Every week we come across blog posts and essays from workers who have claimed to dramatically cut their hours. Metalab founder Andrew Wilkinson writes in Pando Daily about making the transition from working 80-hour days to less than 40:

Paradoxically, the more I let go, the more things seemed to take off. Short workdays forced me to focus on the important stuff instead of dicking around in my inbox, and I quickly learned to delegate the day-to-day. I started working smart instead of working hard.

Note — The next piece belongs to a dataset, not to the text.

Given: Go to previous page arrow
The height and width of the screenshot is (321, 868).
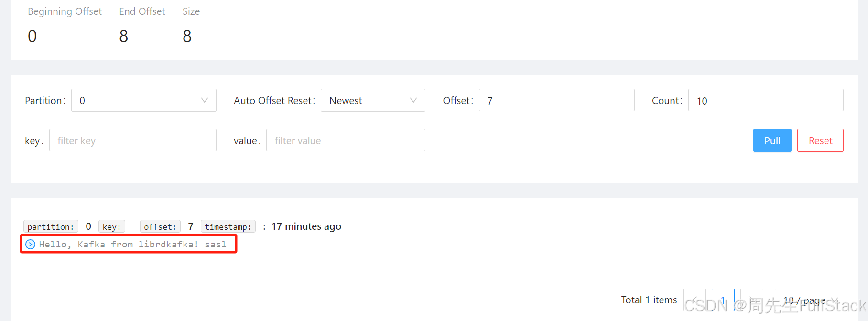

Developer and entrepreneur Kyle Bragger wrote about a similar effect:

What did The Hustle™ accomplish? I gained weight. I wasn’t spending enough time with my (now) wife. I felt like shit. I began to resent my work, and the work I was producing clearly wasn’t my best. I started cutting corners. I went from a mindset of shipping with quality and integrity to “when is this going to be over?”

Nowadays, I’m working 4-day weeks, and doing no more than an hour or two of intense work at a time. I take a lot of walks. I’ve lost weight. I’m happier. My wife is happier. I’m more present. And most importantly:

I’m doing the best work of my life.

Yet we still come across other entrepreneurs or creatives that pride themselves as overworked. Not everyone who works long hours is a trail blazer. But it can seem like every trail blazer works long hours. A 2012 profile of Tesla and SpaceX founder Elon Musk offers a glimpse into this mindset:

Freeing mankind from the scourge of carbon, not to mention its terrestrial shackles, has taken a toll on Musk’s personal life. In August he finalized his divorce from his second wife, the actress Talulah Riley. He’s had one vacation in four years. This summer he took his five boys—twins and triplets—to Maui with his family. “I think the time allocated to the businesses and the kids is going fine,” says Musk. “I would like to allocate more time to dating, though. I need to find a girlfriend. How much time does a woman want a week? Maybe 10 hours?”

To truly change the world do we need to put in vacation-less years like Musk? Or should we concentrate all of our work in 35-hour weeks like the developers above?